**The task**. Please write out all the data that follows exactly, without the pictures.

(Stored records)

+--

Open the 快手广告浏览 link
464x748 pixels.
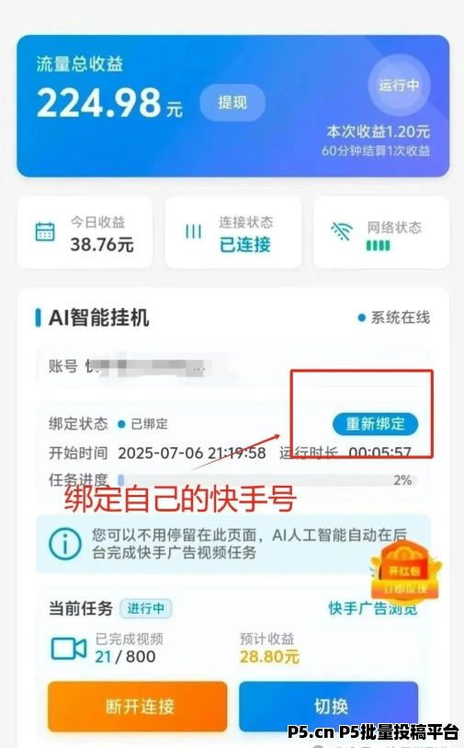pyautogui.click(x=372, y=609)
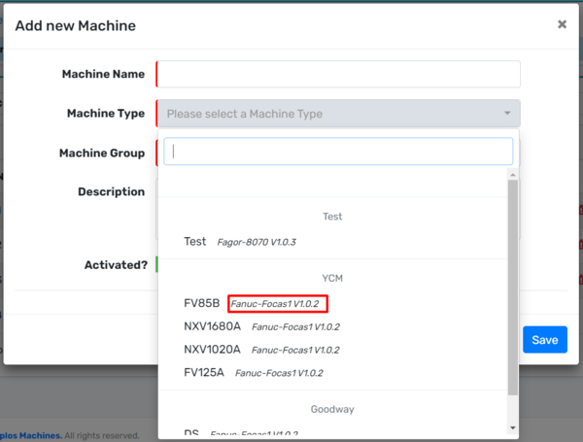Select NXV1020A in the list
Screen dimensions: 583x442
(212, 349)
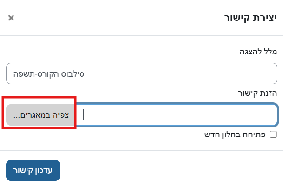The image size is (283, 187).
Task: Click the empty link address box
Action: coord(177,115)
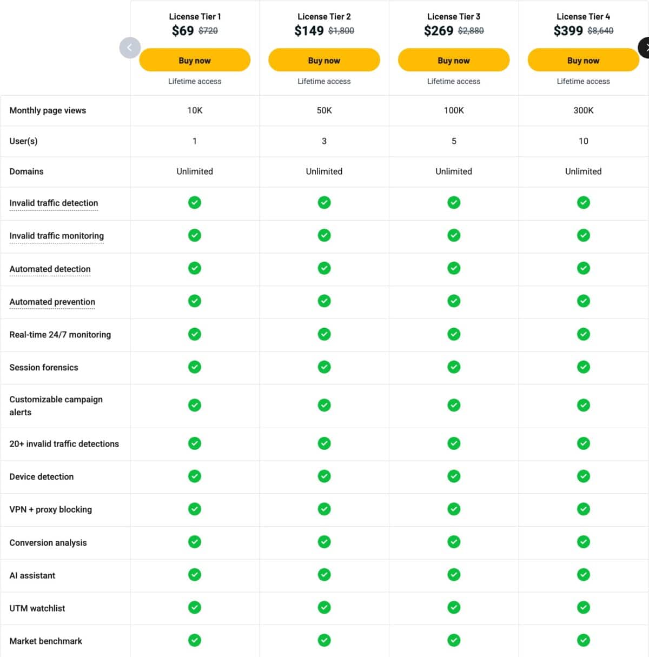649x657 pixels.
Task: Click the Invalid traffic monitoring label
Action: point(56,236)
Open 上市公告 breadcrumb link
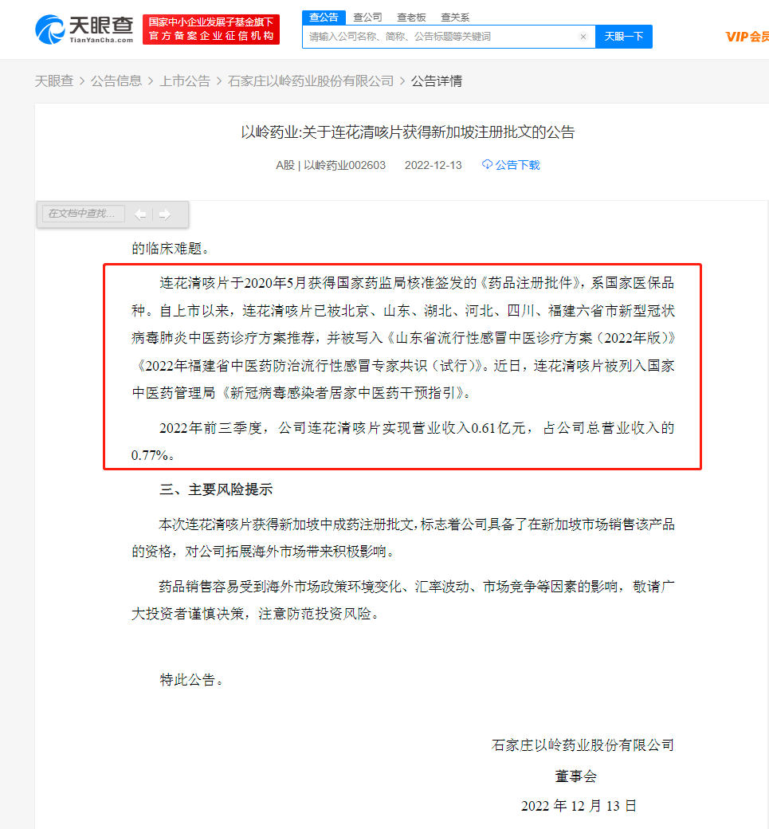Viewport: 769px width, 829px height. click(185, 81)
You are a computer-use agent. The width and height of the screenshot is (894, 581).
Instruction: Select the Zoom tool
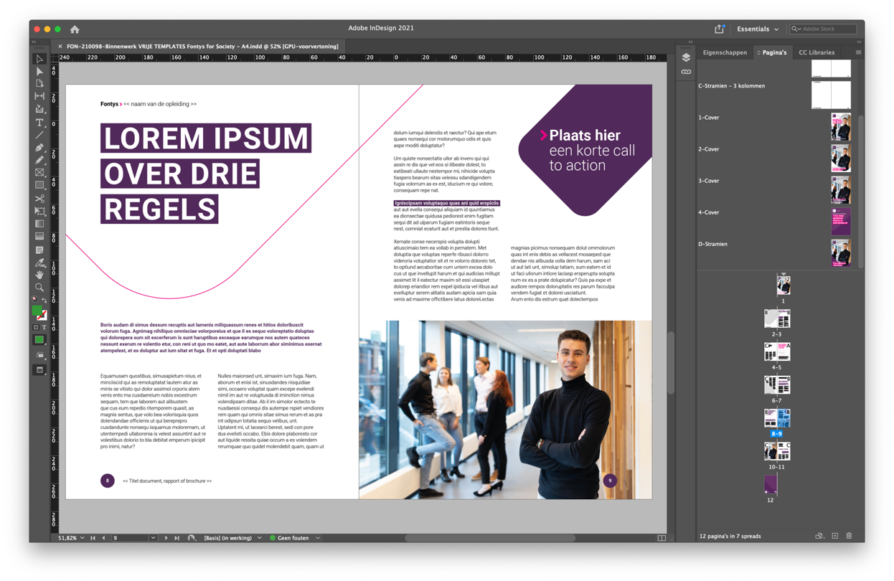coord(40,288)
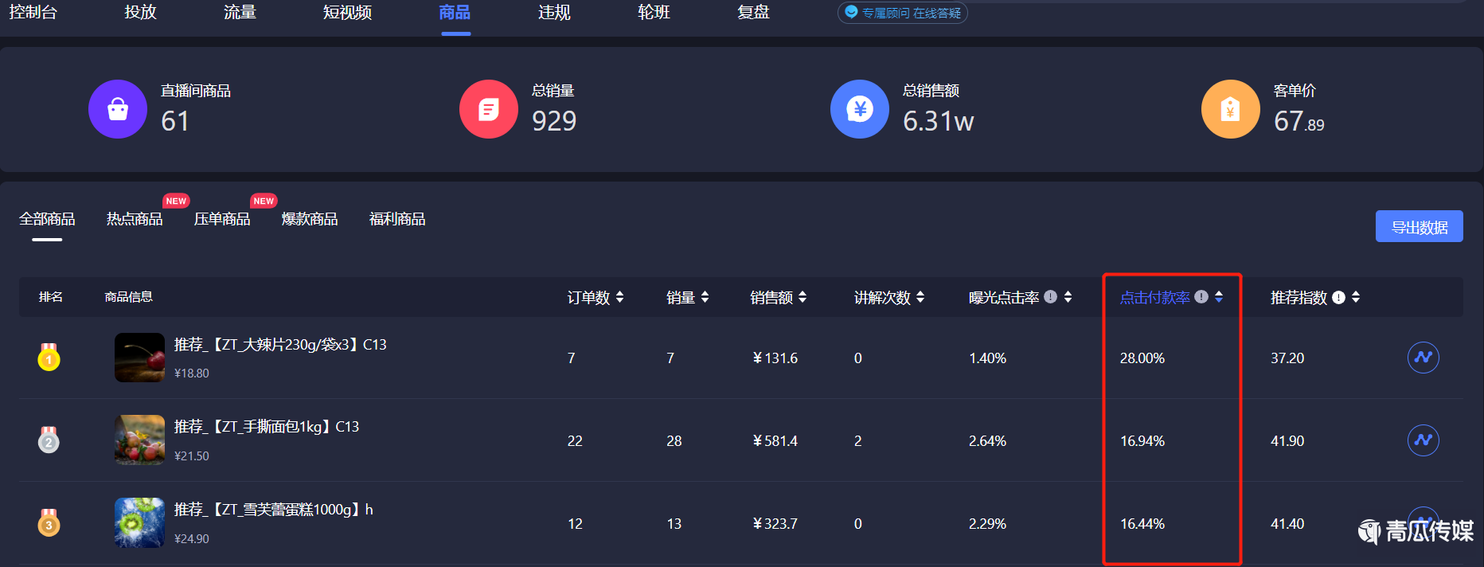Click the red total sales volume icon
This screenshot has width=1484, height=567.
tap(488, 109)
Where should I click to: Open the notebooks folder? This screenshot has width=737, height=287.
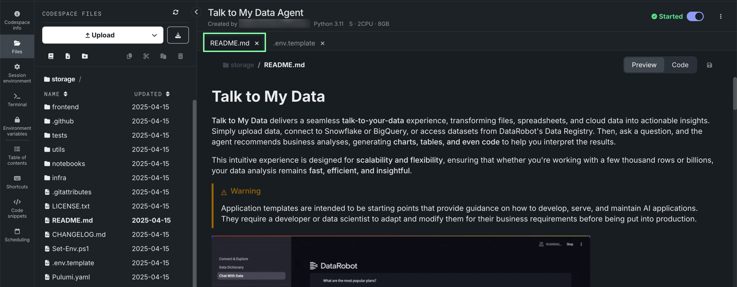point(69,164)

+--

**Completed task**.
Open the 快手广告浏览 link
464x748 pixels.
pyautogui.click(x=372, y=609)
Select NXV1020A in the list
Screen dimensions: 583x442
(212, 349)
The image size is (283, 187).
Task: Click the empty link address box
Action: coord(177,115)
649x657 pixels.
Task: Click the Invalid traffic monitoring label
Action: point(56,236)
Open 上市公告 breadcrumb link
Viewport: 769px width, 829px height. click(185, 81)
You are a computer-use agent. The width and height of the screenshot is (894, 581).
Instruction: Select the Zoom tool
coord(40,288)
Click the red total sales volume icon
This screenshot has width=1484, height=567.
tap(488, 109)
Where should I click to: Open the notebooks folder? This screenshot has width=737, height=287.
point(69,164)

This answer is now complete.